Absolutely agreed on Varan's score: one of Ifukube's finest. The monster is preposterous but visually interesting. But that's all I can give Varan.

It has the least interesting, most useless, and all-around worst characters in any of these movies. I'm struggling to think of any other tokusatsu film, at least from Toho, where the characters are so inconsequential and one-dimensional. Yuriko is ostensibly a reporter but she's only interested in investigating because her brother died, although that's quickly forgotten: it's just an excuse to get her near Varan. Her photographer friend is the typical bumbling comic relief. Yu Fujiki would play similar roles in '60s kaiju movies, but he always gave those characters more depth than "he's funny because he's a coward." This character exists solely to get cheap laughs from the audience. Kenji, the lead, is completely off-putting because of the way he talks down to the "ignorant" villagers who ultimately turn out to be right. None of the performers provide any sort of pathos to their characters. Even the usually good character actors like Yoshio Tsuchiya and Akihiko Hirata merely play the parts as they were written.

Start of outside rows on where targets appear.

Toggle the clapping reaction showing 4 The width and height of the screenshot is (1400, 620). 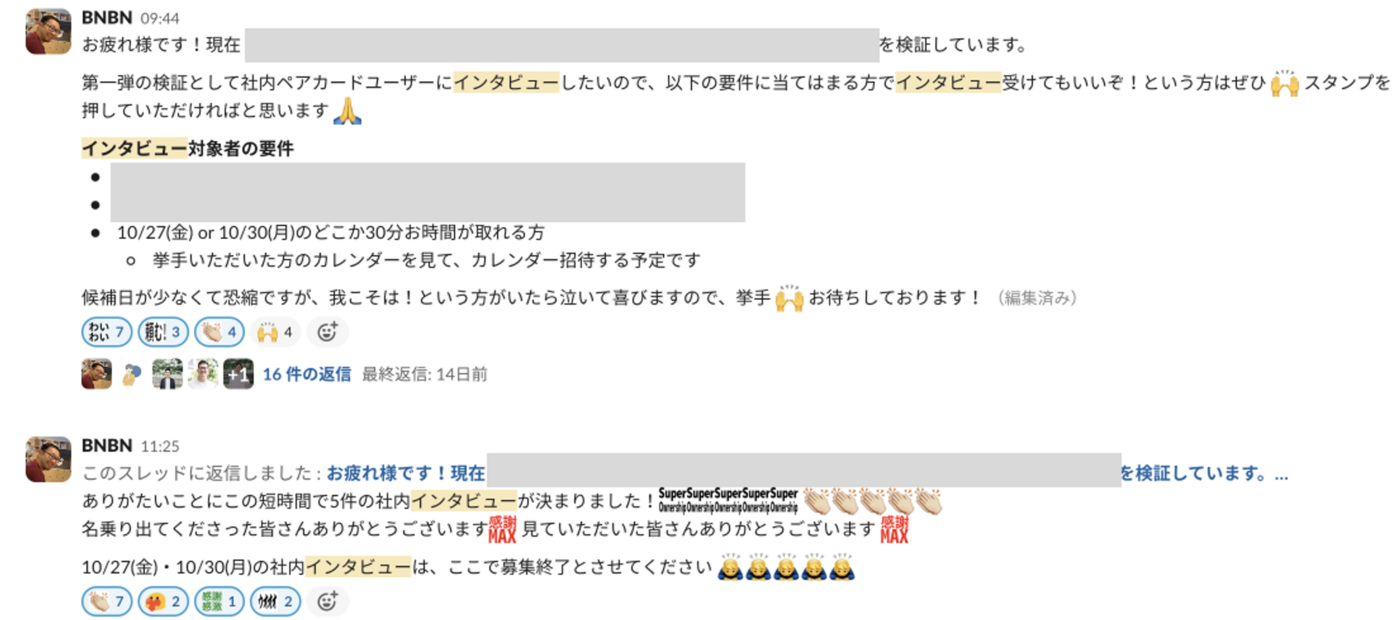(x=219, y=332)
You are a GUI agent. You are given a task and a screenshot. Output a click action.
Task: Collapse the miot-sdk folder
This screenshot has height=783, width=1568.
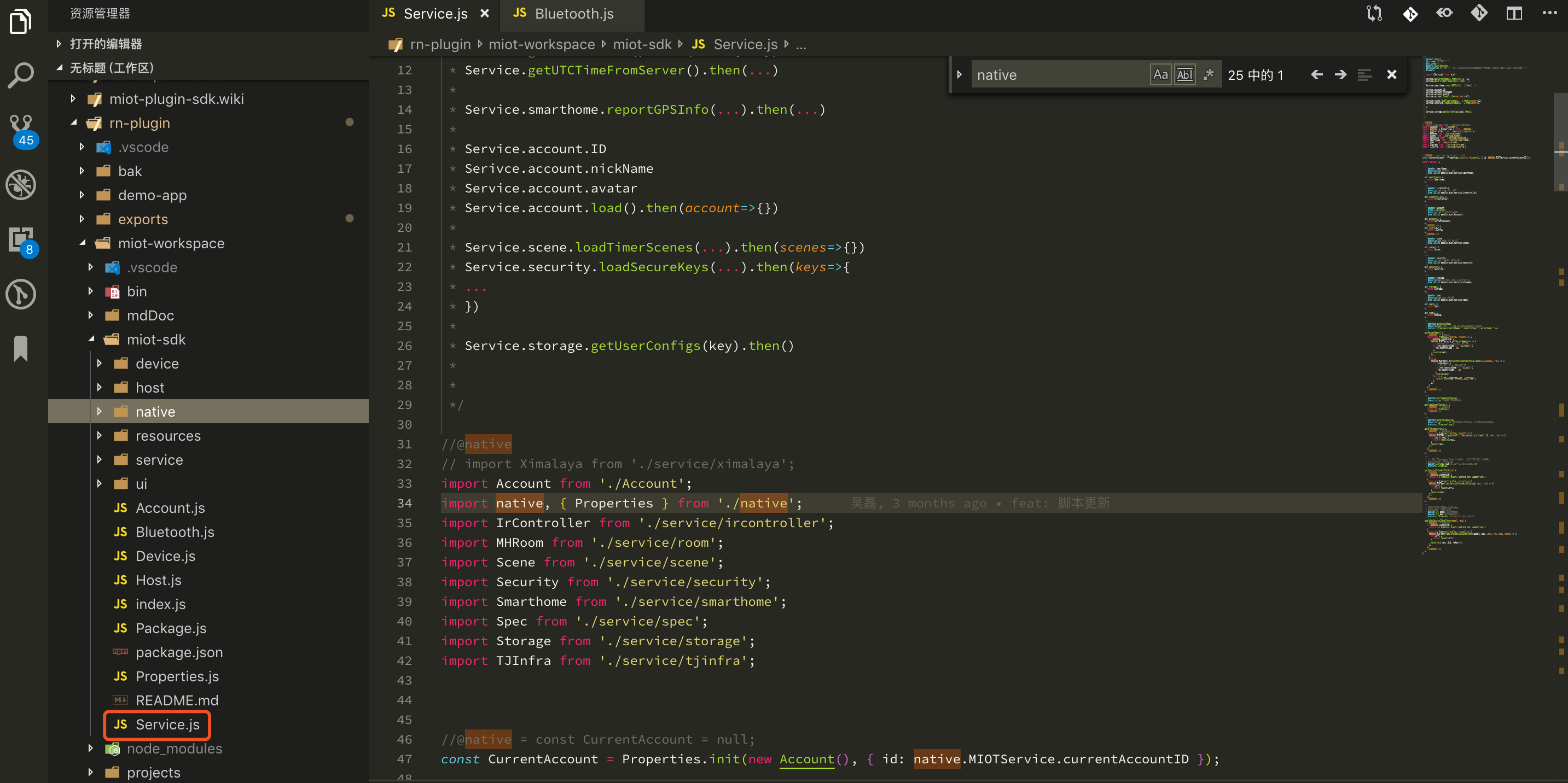coord(156,340)
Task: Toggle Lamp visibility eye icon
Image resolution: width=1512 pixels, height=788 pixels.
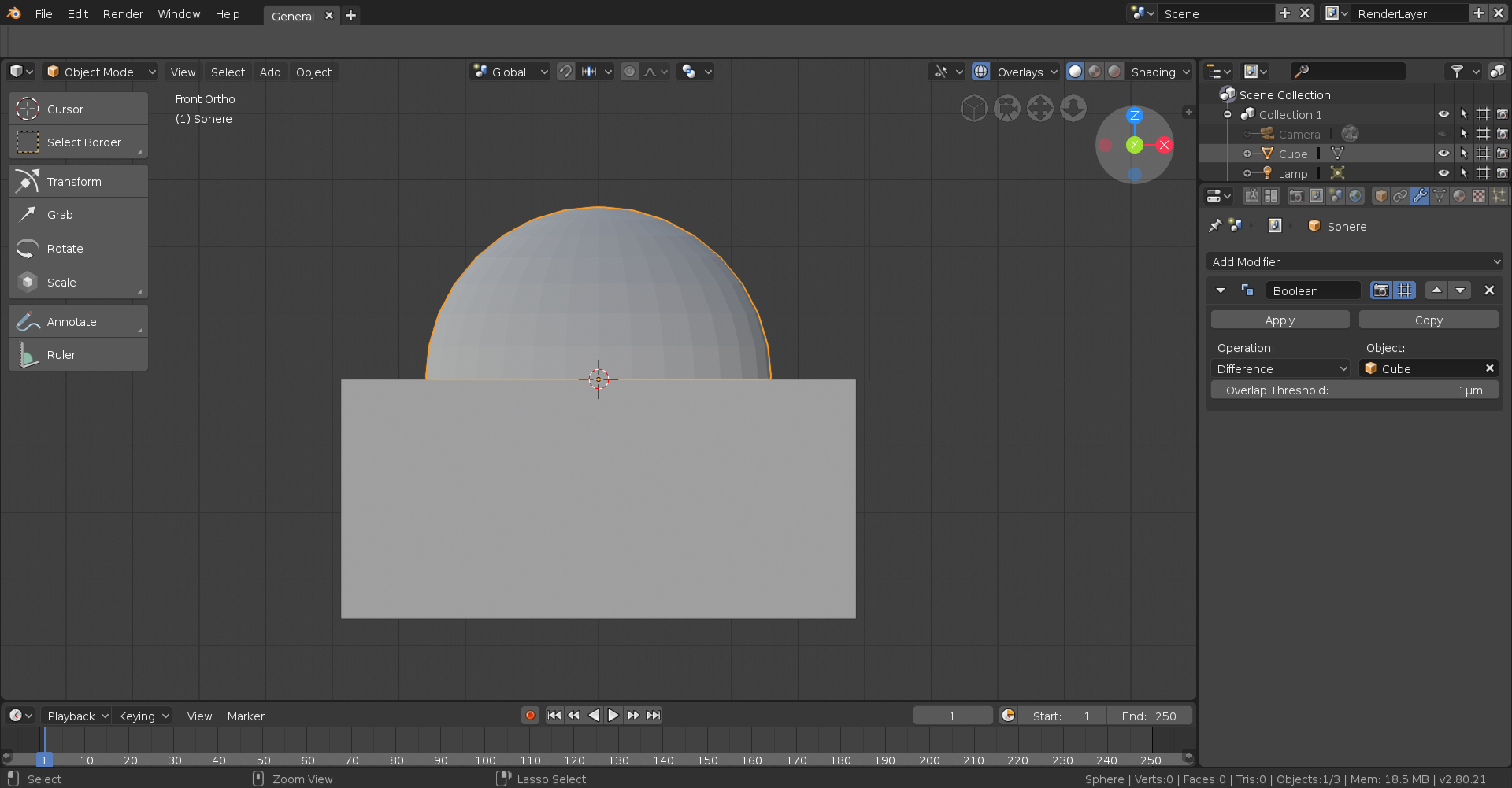Action: (1443, 173)
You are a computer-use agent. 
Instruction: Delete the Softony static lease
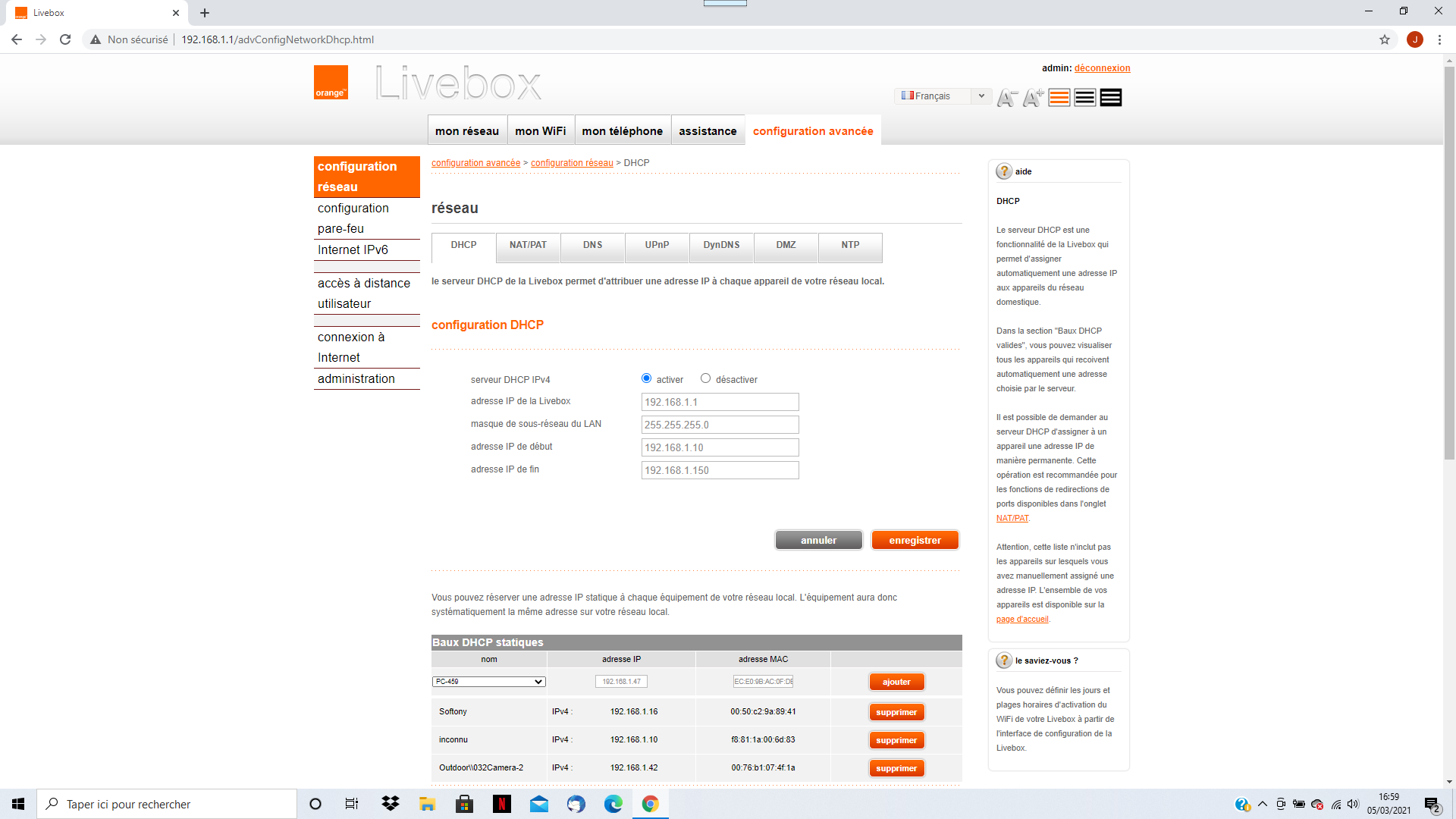[x=896, y=712]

The first act sets up a science vs. superstition angle that goes nowhere and is forgotten once Varan takes flight. It also sets up a mystery which is quickly resolved (and which isn't much of a mystery since we know going in it's a giant monster). And with the monster now the only thing of interest, Sekizawa drops the ball by showing us too much of Varan in the first act. He plays all his cards and has Varan destroy a village and outlast the JSDF. Compare this to other Toho monster movies where each monster sequence escalates the drama by significantly building off of what had come before. The remaining two-thirds of Varan is just more monster vs. military stuff that we've already seen. This could have been OK if the characters had been allowed to affect the narrative. Instead, these sequences go on and on to the point of tedium.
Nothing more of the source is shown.